TEXT:
+ + +

This year's celebration was held Sunday at the Family Recreation Park on National Pike. About 800 people, including 272 cancer survivors, turned out. Sponsors included the Washington County Health System Inc. and the John R. Marsh Cancer Center.

Washington County took part in the national event in 1992 with about 20 survivors attending to help provide hope to those battling cancer and to comfort other survivors. Since then, it has grown by more than 250 survivors. Last year, Washington County's celebration was ranked fourth in the country by the magazine Coping.

"It's a day to forget about all the bad things that come with cancer and remember all the things we have to be thankful for," Kohler said. "It's important for newly diagnosed people to see the survivors."


Kohler has been attending the celebration since her 1994 diagnosis.

The gathering began at around 11:30 a.m. with a picnic, music from The Holders, games and photo shoots. Survivors wore badges telling how many years each has lived after being diagnosed with cancer.

"It's a celebration of life and to educate the public and people that it's just not a terminal illness that no one survives," Dawn Johns, chairwoman of the event said.

Organizers also said the event provides the opportunity for doctors and patients to reunite.

"You really get to know the patients," said Frederic Kass, medical director for the John R. Marsh Cancer Center. "This is a time to spend with them in a non-clinical situation. You get to follow up and see people you haven't seen in years."

Rev. J. Clark Hayes of Hagerstown said the celebration is a powerful tool in battling cancer. He was diagnosed with prostate cancer six years ago and has been coming to the event for two years.

"This lets me know that I'm not alone and that other people have it," Hayes said. "Together we can strengthen each other. It's an opportunity to talk to other folks here for support. You find out that cancer isn't as frightening as you thought it was."

+ + +

SOURCE MATERIAL:
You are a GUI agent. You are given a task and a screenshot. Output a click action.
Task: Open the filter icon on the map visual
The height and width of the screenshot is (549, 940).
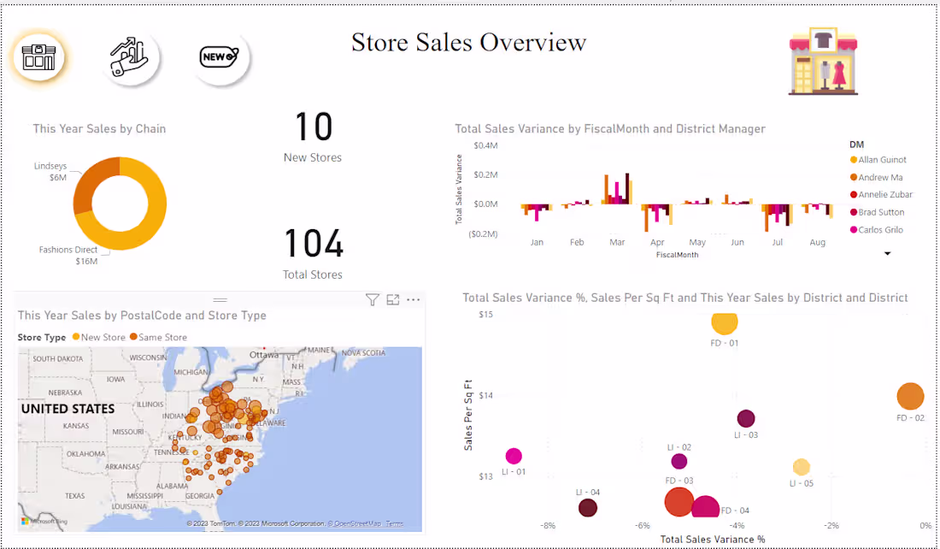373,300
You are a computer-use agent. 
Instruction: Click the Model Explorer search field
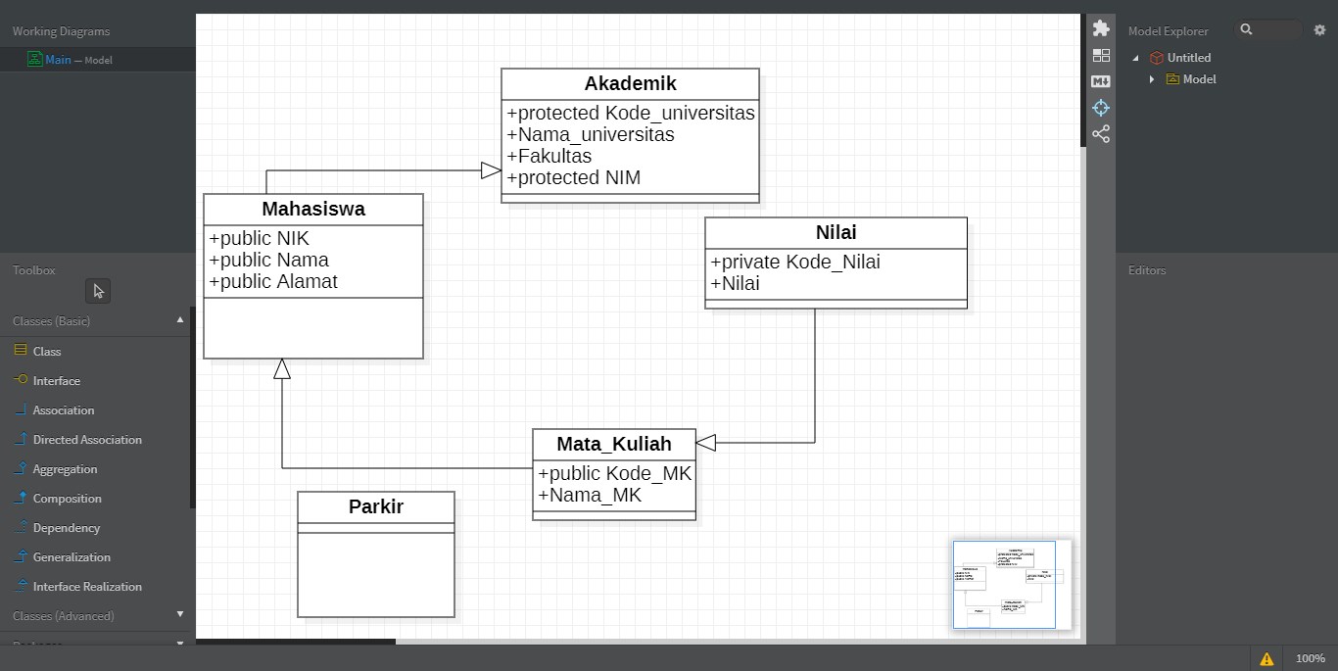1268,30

+ + +

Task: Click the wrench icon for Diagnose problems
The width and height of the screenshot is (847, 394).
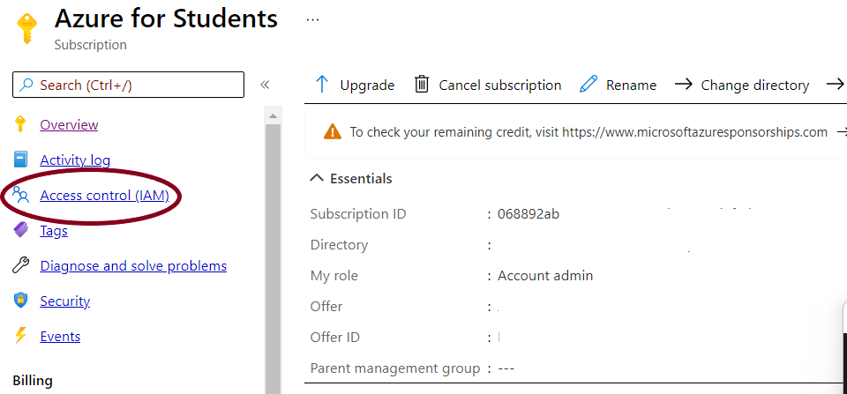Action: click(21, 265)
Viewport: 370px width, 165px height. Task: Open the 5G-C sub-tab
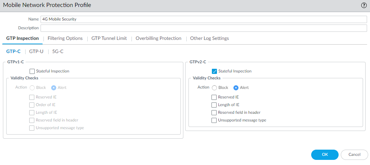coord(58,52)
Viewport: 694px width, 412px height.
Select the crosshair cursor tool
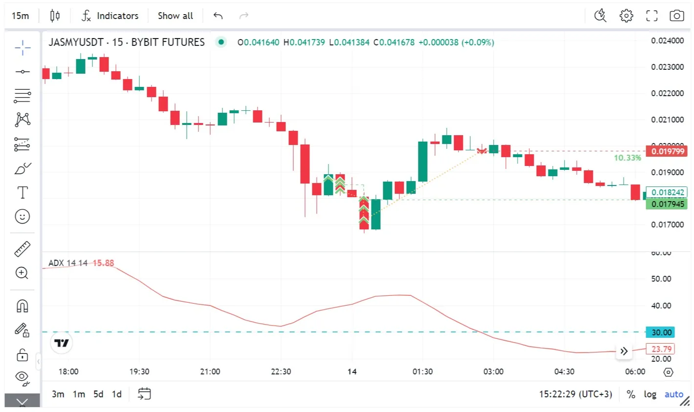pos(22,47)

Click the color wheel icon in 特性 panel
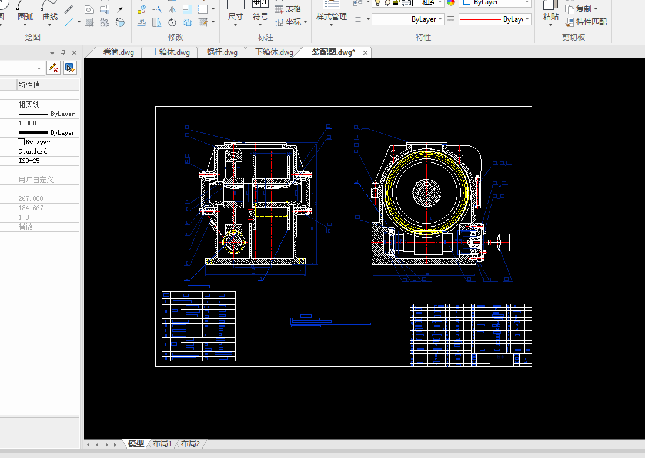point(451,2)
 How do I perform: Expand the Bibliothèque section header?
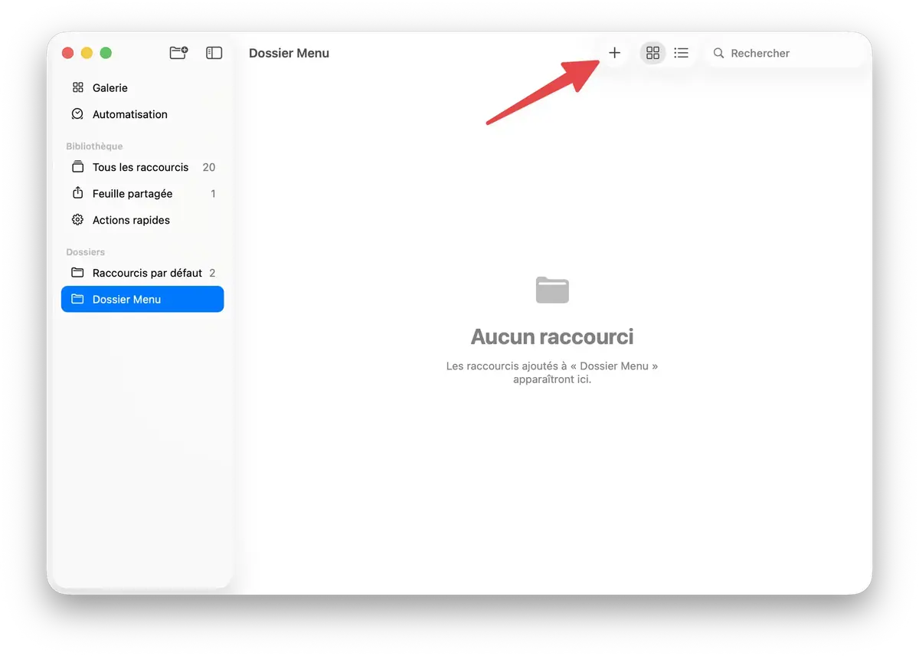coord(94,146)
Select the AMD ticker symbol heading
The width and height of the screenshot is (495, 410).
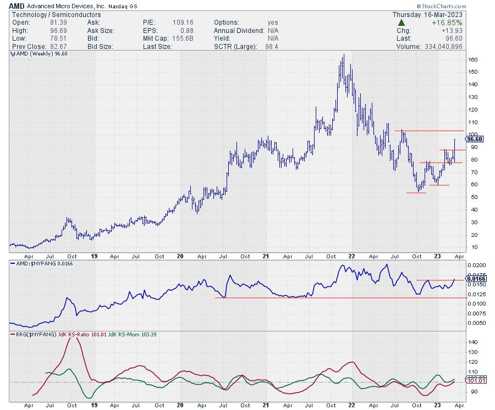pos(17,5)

+ + +

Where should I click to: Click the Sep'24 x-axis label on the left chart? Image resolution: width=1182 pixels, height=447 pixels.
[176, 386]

+ + +

ASSIGNMENT:
In the text on the cancer survivors' celebration, what rank did the magazine Coping give Washington County's celebration last year?

EXPECTED ANSWER:
Fourth in the country.